● Work order
Return the records exactly, from the first line through the "Accept (1146, 906)" line.
______________________________
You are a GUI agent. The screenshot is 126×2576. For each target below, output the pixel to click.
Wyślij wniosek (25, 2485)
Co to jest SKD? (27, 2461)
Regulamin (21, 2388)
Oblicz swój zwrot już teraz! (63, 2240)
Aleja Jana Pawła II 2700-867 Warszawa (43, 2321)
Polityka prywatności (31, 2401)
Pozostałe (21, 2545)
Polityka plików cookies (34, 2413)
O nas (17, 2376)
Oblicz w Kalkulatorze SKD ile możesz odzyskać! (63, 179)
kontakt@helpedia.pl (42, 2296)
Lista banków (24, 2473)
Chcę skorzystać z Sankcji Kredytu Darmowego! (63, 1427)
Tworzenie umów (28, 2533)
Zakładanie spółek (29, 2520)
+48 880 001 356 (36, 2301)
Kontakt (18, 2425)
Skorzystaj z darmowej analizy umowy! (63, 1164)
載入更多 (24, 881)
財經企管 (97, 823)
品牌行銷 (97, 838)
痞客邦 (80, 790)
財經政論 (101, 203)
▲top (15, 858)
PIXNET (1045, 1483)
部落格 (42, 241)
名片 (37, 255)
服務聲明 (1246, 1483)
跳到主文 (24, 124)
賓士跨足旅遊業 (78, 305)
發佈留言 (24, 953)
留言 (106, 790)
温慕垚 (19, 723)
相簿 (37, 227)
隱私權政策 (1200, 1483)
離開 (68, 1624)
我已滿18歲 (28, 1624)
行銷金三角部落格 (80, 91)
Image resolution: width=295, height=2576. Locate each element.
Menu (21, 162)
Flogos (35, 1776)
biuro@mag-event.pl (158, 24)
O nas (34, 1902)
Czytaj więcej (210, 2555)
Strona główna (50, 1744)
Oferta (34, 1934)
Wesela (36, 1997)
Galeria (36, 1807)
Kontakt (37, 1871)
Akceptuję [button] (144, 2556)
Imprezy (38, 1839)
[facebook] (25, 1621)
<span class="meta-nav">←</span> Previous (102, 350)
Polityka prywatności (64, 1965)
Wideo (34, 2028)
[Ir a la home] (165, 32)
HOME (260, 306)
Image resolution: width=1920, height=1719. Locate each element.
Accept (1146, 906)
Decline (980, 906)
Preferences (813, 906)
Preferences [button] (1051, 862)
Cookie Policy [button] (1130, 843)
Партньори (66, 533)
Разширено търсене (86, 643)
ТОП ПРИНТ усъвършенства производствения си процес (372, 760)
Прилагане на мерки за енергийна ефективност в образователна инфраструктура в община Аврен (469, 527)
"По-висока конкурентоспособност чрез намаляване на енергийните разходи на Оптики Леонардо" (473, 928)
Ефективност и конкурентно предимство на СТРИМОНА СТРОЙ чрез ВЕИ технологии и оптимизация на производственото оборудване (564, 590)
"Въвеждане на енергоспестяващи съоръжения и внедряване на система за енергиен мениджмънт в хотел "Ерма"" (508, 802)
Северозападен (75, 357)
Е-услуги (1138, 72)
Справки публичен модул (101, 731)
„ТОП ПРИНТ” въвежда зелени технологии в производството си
______________________________
● Result of this exercise
You are a GUI agent. The screenshot is 126×2576. For each target below, output the pixel to click.
Wyślij wniosek (25, 2485)
Co to jest SKD? (27, 2461)
Regulamin (21, 2388)
Oblicz swój zwrot już teraz! (63, 2240)
Aleja Jana Pawła II 2700-867 Warszawa (43, 2321)
Polityka prywatności (31, 2401)
Pozostałe (21, 2545)
Polityka plików cookies (34, 2413)
O nas (17, 2376)
Oblicz w Kalkulatorze SKD ile możesz odzyskać! (63, 179)
kontakt@helpedia.pl (42, 2296)
Lista banków (24, 2473)
Chcę skorzystać z Sankcji Kredytu Darmowego! (63, 1427)
Tworzenie umów (28, 2533)
Zakładanie spółek (29, 2520)
+48 880 001 356 (36, 2301)
Kontakt (18, 2425)
Skorzystaj z darmowej analizy umowy! (63, 1164)
載入更多 (24, 881)
財經企管 (97, 823)
品牌行銷 (97, 838)
痞客邦 (80, 790)
財經政論 (101, 203)
▲top (15, 858)
PIXNET (1045, 1483)
部落格 (42, 241)
名片 (37, 255)
服務聲明 (1246, 1483)
跳到主文 (24, 124)
賓士跨足旅遊業 (78, 305)
發佈留言 (24, 953)
留言 (106, 790)
温慕垚 (19, 723)
相簿 (37, 227)
隱私權政策 (1200, 1483)
離開 (68, 1624)
我已滿18歲 (28, 1624)
行銷金三角部落格 (80, 91)
Image resolution: width=295, height=2576. Locate each element.
Menu (21, 162)
Flogos (35, 1776)
biuro@mag-event.pl (158, 24)
O nas (34, 1902)
Czytaj więcej (210, 2555)
Strona główna (50, 1744)
Oferta (34, 1934)
Wesela (36, 1997)
Galeria (36, 1807)
Kontakt (37, 1871)
Akceptuję [button] (144, 2556)
Imprezy (38, 1839)
[facebook] (25, 1621)
<span class="meta-nav">←</span> Previous (102, 350)
Polityka prywatności (64, 1965)
Wideo (34, 2028)
[Ir a la home] (165, 32)
HOME (260, 306)
Image resolution: width=1920, height=1719. Locate each element.
Accept (1146, 906)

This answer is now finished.